I know what it is like to feel like your life has been destroyed, the past obliterated, your future a yawning chasm of uncertainty, all your illusions of safety and security destroyed at a stroke. Perhaps losing your home, your possessions is not the same as losing your spouse, but in some ways it gives me that same feeling. Like a partner, your home is your sanctuary, your anchor and refuge in a world of chaos and transience.
2016-07-25 Facebook posts: a snapshot of what a day of this fire was like.
1 p.m. I just talked to T and he is at home, still safe. He was actively fighting the fire last night, along with a 50-member crew from CalFire. All the deadwood, tree and brush clearing that he has done over the years is now paying off in a big way. They’ve been using all the fire roads he’s worked to keep clear as well. Because of his level of preparedness, CalFire has been motivated to (and able to) make a stand all along his property at Long Ridge Rd, which you can clearly see on the maps. They have been making heavy use of his water tanks (all that storage is paying off). He’s now 7k gallons low on his needs for the coming year, but that’s why I bought that water trailer a few years ago. That thing has really come in handy as well. It has a powered sprayer and he’s been using it to put out spot fires.
He said he could watch the fire slow down significantly when it reached areas where he has done clearing.
Tr’s place burned (empty for years), and they were going to let O's burn (Because it is a wood structure?

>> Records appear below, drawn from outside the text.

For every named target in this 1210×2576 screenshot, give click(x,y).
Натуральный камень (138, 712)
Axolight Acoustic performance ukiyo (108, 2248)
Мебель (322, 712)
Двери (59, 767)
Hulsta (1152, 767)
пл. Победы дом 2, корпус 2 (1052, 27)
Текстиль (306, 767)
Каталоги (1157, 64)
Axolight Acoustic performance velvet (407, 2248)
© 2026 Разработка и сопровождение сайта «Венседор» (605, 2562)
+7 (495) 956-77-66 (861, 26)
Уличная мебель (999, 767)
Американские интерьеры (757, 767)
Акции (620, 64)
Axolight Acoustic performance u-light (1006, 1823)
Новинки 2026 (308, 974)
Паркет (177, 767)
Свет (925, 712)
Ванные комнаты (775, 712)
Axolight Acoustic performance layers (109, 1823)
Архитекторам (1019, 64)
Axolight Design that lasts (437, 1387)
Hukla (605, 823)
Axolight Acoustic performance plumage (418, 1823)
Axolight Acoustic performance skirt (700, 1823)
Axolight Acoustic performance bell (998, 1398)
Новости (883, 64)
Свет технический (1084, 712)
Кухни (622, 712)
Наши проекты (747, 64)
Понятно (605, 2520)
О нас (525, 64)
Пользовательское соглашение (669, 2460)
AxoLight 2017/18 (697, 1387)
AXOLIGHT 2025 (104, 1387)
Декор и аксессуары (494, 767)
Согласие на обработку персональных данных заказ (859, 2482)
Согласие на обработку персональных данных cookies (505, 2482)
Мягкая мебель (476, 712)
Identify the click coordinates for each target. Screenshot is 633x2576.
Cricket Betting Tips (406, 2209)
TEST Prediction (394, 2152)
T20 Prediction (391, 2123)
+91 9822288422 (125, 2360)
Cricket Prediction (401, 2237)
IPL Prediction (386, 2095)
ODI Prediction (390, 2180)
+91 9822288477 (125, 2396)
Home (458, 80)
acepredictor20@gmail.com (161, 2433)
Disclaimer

Because it isn’t a primary residence?), but T convinced the captain to save it (with water from his lower tanks) because from there the fire could easily come back up the brush hillside towards P’s and his place [O's later burned]. Much of the woods on T’s lower property to the north have burned (CalFire did a backburn down there), but R’s house is safe. W’s burned. F's is safe [F’s later burned]. J's is safe.
They now have a pretty good firebreak where the fire has already come through and burned all the fuel to the north and west, but they are not completely out of danger yet. It could still wrap around from the south or east. We are all hoping that will not happen.
T is still sick and completely exhausted, but has kept going, because what else can he do? Some neighbors are going to try to come back up today, so he won’t be the only resident up there any more.
This has been an intense roller coaster of emotions for me, and I am safe in my home in Santa Barbara. My heart goes out to all those whose homes are endangered or burned. Because I'm secure and have internet and phone I'm doing my best to keep everyone updated with whatever info I can find. I've got Google earth and the latest MODIS data.
I had an intense moment yesterday afternoon when I saw the latest data, showing T's home safe, and my spirit soared. Then I saw that a neighbor's home had burned, the swath of red across all of upper Green Ridge and so much more of the Palo community, and just like that I came crashing down again. Burst into tears. This isn't just points and lines and polygons on a map, these are people's homes. Their histories. Their lives. I know what it is like to feel like you've completely lost the life you had, to have no idea what the future will be.